#### ACTIVITY
Write down nothing except how many lines in the entries contain "computer".

Dataset entries:
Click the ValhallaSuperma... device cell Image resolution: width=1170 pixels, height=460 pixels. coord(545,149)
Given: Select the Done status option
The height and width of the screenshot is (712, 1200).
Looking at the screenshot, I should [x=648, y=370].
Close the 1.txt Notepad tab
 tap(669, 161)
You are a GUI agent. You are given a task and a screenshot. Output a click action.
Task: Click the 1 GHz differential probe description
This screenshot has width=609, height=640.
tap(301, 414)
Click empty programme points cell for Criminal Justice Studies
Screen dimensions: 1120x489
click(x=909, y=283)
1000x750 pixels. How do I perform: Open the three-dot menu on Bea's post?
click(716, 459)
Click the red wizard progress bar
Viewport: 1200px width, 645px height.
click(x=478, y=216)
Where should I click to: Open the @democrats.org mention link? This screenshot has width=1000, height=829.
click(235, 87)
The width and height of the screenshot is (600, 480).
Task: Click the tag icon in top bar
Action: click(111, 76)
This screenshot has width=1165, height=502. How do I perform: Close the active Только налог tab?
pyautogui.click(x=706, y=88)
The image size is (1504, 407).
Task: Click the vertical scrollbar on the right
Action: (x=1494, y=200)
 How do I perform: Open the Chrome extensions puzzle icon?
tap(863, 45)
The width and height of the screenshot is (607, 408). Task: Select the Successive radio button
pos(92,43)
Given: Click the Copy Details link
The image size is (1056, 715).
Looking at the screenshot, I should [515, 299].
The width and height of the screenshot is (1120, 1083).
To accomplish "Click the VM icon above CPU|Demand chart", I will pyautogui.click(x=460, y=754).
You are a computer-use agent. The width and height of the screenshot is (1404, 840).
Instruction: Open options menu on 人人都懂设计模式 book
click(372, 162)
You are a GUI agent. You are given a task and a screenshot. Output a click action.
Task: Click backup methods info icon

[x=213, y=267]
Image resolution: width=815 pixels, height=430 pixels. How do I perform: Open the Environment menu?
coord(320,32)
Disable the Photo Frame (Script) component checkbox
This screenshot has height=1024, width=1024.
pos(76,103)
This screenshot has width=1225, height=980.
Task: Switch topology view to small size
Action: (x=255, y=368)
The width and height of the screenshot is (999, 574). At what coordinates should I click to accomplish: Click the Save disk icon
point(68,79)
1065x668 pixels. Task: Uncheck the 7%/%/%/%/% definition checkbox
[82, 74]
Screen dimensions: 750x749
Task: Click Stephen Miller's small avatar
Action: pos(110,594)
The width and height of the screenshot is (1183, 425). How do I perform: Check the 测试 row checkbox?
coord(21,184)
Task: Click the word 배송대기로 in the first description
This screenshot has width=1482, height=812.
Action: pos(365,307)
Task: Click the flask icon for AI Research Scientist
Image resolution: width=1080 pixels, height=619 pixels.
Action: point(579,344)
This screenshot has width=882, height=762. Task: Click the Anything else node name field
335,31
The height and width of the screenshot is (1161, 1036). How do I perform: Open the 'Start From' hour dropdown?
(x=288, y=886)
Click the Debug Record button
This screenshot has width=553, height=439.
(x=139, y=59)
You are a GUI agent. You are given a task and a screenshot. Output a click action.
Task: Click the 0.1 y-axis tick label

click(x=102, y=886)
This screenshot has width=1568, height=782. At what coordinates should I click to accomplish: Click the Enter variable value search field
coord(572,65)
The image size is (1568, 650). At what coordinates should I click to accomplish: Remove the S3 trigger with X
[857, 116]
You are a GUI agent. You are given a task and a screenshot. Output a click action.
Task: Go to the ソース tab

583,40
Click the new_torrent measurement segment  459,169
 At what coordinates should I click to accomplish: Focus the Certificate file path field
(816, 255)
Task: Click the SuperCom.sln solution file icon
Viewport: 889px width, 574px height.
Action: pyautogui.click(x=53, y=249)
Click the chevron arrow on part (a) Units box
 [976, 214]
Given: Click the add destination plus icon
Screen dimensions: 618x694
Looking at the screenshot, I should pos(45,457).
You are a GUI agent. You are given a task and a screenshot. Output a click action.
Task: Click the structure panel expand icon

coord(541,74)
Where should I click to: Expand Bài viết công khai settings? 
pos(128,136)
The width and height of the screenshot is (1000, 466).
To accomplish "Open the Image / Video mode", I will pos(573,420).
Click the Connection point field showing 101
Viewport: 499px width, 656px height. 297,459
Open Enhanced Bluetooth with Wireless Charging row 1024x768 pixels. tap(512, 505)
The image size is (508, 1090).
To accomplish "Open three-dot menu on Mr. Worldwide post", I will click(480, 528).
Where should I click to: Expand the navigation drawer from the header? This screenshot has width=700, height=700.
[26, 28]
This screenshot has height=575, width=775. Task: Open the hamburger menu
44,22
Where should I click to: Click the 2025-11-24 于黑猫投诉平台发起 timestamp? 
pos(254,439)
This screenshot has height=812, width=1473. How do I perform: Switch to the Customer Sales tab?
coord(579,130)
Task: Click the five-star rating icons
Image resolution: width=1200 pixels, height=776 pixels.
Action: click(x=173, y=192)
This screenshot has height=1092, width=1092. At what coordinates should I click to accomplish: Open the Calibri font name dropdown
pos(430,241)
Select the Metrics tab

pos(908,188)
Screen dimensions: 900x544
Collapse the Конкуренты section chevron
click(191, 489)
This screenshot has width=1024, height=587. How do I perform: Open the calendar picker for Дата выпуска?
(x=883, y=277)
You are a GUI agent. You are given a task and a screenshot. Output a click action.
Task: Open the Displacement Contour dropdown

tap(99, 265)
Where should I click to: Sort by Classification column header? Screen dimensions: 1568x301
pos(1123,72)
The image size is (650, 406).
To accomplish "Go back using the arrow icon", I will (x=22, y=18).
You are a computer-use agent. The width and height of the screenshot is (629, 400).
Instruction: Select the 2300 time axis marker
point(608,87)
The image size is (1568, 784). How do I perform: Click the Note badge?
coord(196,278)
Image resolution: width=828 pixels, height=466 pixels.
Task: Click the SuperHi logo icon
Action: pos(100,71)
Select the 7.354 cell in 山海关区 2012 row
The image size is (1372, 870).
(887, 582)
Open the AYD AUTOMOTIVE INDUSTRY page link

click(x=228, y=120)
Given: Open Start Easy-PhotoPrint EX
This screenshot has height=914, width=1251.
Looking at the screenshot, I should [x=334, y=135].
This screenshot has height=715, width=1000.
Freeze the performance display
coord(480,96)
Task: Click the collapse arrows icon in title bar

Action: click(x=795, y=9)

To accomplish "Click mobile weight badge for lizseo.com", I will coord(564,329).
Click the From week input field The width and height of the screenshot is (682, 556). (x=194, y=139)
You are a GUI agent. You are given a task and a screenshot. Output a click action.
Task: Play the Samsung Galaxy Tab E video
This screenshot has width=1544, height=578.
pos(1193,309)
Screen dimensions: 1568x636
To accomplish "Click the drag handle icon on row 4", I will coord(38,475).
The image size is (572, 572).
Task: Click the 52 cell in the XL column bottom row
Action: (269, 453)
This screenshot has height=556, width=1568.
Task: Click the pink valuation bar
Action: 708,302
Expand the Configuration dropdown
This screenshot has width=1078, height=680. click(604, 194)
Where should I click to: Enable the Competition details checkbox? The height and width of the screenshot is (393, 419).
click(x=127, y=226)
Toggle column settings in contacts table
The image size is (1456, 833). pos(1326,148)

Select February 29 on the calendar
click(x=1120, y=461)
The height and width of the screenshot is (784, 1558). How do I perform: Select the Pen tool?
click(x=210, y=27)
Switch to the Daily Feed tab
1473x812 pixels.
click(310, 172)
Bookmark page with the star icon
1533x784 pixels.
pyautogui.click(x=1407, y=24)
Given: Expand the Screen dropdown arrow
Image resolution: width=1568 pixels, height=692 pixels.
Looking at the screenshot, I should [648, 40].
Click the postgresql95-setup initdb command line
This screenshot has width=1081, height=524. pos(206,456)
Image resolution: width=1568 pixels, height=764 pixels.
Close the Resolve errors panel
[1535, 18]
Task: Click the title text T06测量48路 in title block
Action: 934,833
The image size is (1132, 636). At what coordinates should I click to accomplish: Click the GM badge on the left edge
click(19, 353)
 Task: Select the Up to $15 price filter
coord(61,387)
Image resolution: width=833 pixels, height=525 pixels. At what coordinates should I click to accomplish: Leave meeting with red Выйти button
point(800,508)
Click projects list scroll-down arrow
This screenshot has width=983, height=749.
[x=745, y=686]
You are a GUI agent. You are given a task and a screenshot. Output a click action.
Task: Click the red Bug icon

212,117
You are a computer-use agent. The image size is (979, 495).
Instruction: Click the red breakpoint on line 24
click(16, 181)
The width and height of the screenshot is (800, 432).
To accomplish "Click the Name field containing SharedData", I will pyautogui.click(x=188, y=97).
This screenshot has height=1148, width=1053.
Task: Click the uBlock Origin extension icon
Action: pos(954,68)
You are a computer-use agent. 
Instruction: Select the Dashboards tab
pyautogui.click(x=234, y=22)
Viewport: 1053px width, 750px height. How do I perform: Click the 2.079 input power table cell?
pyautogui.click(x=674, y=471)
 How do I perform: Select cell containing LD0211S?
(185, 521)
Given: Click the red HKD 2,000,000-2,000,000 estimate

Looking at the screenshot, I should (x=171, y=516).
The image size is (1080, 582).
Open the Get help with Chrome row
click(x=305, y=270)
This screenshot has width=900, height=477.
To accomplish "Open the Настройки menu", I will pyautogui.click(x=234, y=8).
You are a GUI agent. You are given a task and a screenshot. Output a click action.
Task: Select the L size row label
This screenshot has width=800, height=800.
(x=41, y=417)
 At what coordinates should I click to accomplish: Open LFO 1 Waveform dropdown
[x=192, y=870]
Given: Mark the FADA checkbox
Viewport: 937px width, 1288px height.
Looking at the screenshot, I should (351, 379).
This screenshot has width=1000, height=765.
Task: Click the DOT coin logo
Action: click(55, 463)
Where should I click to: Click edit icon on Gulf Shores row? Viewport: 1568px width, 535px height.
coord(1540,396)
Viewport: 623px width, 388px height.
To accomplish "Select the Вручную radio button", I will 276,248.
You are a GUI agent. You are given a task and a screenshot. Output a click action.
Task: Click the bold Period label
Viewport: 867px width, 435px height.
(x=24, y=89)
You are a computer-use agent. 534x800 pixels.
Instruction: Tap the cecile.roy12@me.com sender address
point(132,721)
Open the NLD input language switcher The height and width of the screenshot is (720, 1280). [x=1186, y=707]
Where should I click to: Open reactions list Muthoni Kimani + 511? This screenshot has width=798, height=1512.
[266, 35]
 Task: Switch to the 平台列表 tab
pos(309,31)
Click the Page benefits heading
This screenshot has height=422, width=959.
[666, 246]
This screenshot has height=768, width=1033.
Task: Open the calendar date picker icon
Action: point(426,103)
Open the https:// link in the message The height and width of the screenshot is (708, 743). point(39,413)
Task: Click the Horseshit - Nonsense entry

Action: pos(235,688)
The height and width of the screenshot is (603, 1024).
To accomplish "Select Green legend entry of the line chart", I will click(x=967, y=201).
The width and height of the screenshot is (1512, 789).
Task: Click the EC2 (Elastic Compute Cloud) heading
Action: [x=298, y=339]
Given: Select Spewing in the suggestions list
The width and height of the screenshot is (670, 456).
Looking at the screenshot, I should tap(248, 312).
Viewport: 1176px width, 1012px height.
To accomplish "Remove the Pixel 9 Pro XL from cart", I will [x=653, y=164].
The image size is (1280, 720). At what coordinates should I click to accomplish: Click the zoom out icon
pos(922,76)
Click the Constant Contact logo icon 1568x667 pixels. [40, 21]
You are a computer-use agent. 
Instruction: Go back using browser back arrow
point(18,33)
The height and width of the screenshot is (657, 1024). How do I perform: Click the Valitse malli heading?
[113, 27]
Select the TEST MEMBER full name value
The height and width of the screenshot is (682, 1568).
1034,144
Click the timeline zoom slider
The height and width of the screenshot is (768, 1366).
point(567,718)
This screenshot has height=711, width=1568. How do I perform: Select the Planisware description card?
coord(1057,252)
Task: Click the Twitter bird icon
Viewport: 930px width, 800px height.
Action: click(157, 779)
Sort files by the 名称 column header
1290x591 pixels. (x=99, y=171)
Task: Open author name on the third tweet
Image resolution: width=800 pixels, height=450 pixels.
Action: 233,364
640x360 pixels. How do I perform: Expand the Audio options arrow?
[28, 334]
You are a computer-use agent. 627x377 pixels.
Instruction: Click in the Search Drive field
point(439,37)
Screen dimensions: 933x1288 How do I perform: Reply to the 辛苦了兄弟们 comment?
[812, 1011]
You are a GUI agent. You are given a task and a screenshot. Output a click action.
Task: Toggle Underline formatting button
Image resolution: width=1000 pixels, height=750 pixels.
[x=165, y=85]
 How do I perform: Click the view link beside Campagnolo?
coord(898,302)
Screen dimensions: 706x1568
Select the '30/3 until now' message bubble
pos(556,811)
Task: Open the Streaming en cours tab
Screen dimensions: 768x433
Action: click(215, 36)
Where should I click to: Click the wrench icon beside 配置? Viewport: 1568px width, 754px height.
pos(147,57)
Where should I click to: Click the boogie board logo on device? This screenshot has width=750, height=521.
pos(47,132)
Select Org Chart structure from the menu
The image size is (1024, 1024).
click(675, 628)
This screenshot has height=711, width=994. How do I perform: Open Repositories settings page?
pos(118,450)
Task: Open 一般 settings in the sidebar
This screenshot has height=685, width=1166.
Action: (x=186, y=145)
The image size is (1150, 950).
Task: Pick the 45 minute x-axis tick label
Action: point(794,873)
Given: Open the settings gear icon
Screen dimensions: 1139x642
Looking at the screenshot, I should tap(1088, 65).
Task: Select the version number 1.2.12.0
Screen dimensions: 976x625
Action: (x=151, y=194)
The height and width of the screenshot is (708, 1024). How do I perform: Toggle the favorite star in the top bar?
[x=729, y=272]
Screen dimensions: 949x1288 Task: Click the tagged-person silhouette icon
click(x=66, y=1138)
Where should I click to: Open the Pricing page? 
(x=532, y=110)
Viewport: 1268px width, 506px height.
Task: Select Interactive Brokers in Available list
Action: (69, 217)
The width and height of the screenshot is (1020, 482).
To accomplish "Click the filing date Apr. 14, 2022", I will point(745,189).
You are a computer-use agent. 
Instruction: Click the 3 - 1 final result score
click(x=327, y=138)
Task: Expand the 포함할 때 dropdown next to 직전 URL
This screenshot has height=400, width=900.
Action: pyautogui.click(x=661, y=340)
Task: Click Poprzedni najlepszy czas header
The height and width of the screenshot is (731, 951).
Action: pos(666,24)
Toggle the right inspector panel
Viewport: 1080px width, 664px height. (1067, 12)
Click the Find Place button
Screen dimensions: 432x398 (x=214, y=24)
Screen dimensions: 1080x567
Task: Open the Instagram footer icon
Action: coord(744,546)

#### EXPECTED ANSWER
8